## WORK ORDER
All of the entries below are to be repeated word for word.

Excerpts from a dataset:

◆ ◆ ◆ ◆ ◆ ◆ ◆

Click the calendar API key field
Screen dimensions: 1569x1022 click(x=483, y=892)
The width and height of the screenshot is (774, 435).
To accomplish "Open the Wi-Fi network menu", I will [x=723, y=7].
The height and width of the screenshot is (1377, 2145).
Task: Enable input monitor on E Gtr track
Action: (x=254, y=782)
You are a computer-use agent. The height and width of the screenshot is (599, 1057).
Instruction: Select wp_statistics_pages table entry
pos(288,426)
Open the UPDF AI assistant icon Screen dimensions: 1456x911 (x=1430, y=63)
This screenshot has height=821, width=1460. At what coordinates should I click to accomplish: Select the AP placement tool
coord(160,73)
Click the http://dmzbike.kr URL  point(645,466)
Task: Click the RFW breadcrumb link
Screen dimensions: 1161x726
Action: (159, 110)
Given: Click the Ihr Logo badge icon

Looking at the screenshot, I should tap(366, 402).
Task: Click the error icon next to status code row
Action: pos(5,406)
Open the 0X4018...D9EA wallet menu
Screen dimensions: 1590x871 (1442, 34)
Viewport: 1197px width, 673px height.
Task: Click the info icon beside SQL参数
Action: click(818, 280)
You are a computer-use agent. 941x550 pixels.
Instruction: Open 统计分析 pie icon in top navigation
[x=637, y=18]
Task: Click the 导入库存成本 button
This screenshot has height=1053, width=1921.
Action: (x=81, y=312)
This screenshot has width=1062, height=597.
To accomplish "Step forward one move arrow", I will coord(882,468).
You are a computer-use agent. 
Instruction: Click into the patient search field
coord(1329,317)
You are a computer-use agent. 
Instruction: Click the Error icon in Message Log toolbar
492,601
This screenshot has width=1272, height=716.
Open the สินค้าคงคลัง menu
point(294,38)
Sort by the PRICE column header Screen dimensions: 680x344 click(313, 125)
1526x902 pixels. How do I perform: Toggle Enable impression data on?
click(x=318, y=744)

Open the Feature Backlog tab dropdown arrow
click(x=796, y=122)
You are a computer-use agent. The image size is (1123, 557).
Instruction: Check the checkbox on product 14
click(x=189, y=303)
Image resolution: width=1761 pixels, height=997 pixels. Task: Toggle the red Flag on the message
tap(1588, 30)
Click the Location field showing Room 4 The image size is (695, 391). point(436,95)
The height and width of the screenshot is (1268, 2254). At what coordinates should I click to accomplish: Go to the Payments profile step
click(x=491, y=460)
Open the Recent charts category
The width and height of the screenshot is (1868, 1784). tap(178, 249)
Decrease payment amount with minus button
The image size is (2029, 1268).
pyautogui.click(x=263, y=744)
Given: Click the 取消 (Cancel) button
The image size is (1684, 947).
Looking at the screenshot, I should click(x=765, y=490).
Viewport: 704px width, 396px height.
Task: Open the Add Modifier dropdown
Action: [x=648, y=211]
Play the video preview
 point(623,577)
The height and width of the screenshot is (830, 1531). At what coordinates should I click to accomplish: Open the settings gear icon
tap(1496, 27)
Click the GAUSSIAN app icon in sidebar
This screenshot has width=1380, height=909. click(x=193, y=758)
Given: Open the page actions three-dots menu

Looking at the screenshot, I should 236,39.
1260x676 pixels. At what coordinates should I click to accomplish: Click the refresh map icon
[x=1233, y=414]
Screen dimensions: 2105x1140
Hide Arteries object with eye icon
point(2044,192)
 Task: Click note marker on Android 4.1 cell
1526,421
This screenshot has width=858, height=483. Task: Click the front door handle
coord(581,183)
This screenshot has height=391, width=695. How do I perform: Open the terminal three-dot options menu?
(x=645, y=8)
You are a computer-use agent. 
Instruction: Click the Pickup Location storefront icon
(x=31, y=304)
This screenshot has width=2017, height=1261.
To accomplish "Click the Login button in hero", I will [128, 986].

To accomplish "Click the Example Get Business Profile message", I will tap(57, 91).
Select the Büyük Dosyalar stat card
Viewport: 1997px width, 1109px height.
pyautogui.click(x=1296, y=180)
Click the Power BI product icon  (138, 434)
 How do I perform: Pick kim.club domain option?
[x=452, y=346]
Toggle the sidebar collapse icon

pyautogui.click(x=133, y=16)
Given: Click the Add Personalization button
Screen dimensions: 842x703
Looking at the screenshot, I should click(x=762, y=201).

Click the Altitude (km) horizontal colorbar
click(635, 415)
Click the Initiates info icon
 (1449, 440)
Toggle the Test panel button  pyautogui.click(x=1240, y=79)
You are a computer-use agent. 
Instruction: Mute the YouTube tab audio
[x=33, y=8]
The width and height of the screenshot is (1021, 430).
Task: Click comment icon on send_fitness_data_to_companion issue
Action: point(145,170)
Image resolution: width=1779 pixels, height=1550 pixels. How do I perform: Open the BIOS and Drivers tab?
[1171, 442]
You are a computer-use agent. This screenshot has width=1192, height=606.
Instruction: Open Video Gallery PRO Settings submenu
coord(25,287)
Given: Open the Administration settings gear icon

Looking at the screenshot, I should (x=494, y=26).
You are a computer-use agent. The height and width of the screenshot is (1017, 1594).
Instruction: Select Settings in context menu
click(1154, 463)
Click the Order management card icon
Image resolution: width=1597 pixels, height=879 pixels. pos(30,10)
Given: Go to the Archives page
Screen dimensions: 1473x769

◆ ◆ ◆ ◆ ◆ ◆ ◆

## OUTPUT FOR THIS EXERCISE
Click the calendar API key field
Screen dimensions: 1569x1022 click(x=483, y=892)
The width and height of the screenshot is (774, 435).
To accomplish "Open the Wi-Fi network menu", I will [x=723, y=7].
The height and width of the screenshot is (1377, 2145).
Task: Enable input monitor on E Gtr track
Action: (x=254, y=782)
You are a computer-use agent. The height and width of the screenshot is (599, 1057).
Instruction: Select wp_statistics_pages table entry
pos(288,426)
Open the UPDF AI assistant icon Screen dimensions: 1456x911 (x=1430, y=63)
This screenshot has height=821, width=1460. At what coordinates should I click to accomplish: Select the AP placement tool
coord(160,73)
Click the http://dmzbike.kr URL  point(645,466)
Task: Click the RFW breadcrumb link
Screen dimensions: 1161x726
Action: (159, 110)
Given: Click the Ihr Logo badge icon

Looking at the screenshot, I should tap(366, 402).
Task: Click the error icon next to status code row
Action: pos(5,406)
Open the 0X4018...D9EA wallet menu
Screen dimensions: 1590x871 (1442, 34)
Viewport: 1197px width, 673px height.
Task: Click the info icon beside SQL参数
Action: click(818, 280)
You are a computer-use agent. 941x550 pixels.
Instruction: Open 统计分析 pie icon in top navigation
[x=637, y=18]
Task: Click the 导入库存成本 button
This screenshot has height=1053, width=1921.
Action: (x=81, y=312)
This screenshot has width=1062, height=597.
To accomplish "Step forward one move arrow", I will coord(882,468).
You are a computer-use agent. 
Instruction: Click into the patient search field
coord(1329,317)
You are a computer-use agent. 
Instruction: Click the Error icon in Message Log toolbar
492,601
This screenshot has width=1272, height=716.
Open the สินค้าคงคลัง menu
point(294,38)
Sort by the PRICE column header Screen dimensions: 680x344 click(313, 125)
1526x902 pixels. How do I perform: Toggle Enable impression data on?
click(x=318, y=744)

Open the Feature Backlog tab dropdown arrow
click(x=796, y=122)
You are a computer-use agent. The image size is (1123, 557).
Instruction: Check the checkbox on product 14
click(x=189, y=303)
Image resolution: width=1761 pixels, height=997 pixels. Task: Toggle the red Flag on the message
tap(1588, 30)
Click the Location field showing Room 4 The image size is (695, 391). point(436,95)
The height and width of the screenshot is (1268, 2254). At what coordinates should I click to accomplish: Go to the Payments profile step
click(x=491, y=460)
Open the Recent charts category
The width and height of the screenshot is (1868, 1784). tap(178, 249)
Decrease payment amount with minus button
The image size is (2029, 1268).
pyautogui.click(x=263, y=744)
Given: Click the 取消 (Cancel) button
The image size is (1684, 947).
Looking at the screenshot, I should click(x=765, y=490).
Viewport: 704px width, 396px height.
Task: Open the Add Modifier dropdown
Action: [x=648, y=211]
Play the video preview
 point(623,577)
The height and width of the screenshot is (830, 1531). At what coordinates should I click to accomplish: Open the settings gear icon
tap(1496, 27)
Click the GAUSSIAN app icon in sidebar
This screenshot has width=1380, height=909. click(x=193, y=758)
Given: Open the page actions three-dots menu

Looking at the screenshot, I should 236,39.
1260x676 pixels. At what coordinates should I click to accomplish: Click the refresh map icon
[x=1233, y=414]
Screen dimensions: 2105x1140
Hide Arteries object with eye icon
point(2044,192)
 Task: Click note marker on Android 4.1 cell
1526,421
This screenshot has width=858, height=483. Task: Click the front door handle
coord(581,183)
This screenshot has height=391, width=695. How do I perform: Open the terminal three-dot options menu?
(x=645, y=8)
You are a computer-use agent. 
Instruction: Click the Pickup Location storefront icon
(x=31, y=304)
This screenshot has width=2017, height=1261.
To accomplish "Click the Login button in hero", I will [128, 986].

To accomplish "Click the Example Get Business Profile message", I will tap(57, 91).
Select the Büyük Dosyalar stat card
Viewport: 1997px width, 1109px height.
pyautogui.click(x=1296, y=180)
Click the Power BI product icon  (138, 434)
 How do I perform: Pick kim.club domain option?
[x=452, y=346]
Toggle the sidebar collapse icon

pyautogui.click(x=133, y=16)
Given: Click the Add Personalization button
Screen dimensions: 842x703
Looking at the screenshot, I should click(x=762, y=201).

Click the Altitude (km) horizontal colorbar
click(635, 415)
Click the Initiates info icon
 (1449, 440)
Toggle the Test panel button  pyautogui.click(x=1240, y=79)
You are a computer-use agent. 
Instruction: Mute the YouTube tab audio
[x=33, y=8]
The width and height of the screenshot is (1021, 430).
Task: Click comment icon on send_fitness_data_to_companion issue
Action: point(145,170)
Image resolution: width=1779 pixels, height=1550 pixels. How do I perform: Open the BIOS and Drivers tab?
[1171, 442]
You are a computer-use agent. This screenshot has width=1192, height=606.
Instruction: Open Video Gallery PRO Settings submenu
coord(25,287)
Given: Open the Administration settings gear icon

Looking at the screenshot, I should (x=494, y=26).
You are a computer-use agent. The height and width of the screenshot is (1017, 1594).
Instruction: Select Settings in context menu
click(1154, 463)
Click the Order management card icon
Image resolution: width=1597 pixels, height=879 pixels. pos(30,10)
Given: Go to the Archives page
Screen dimensions: 1473x769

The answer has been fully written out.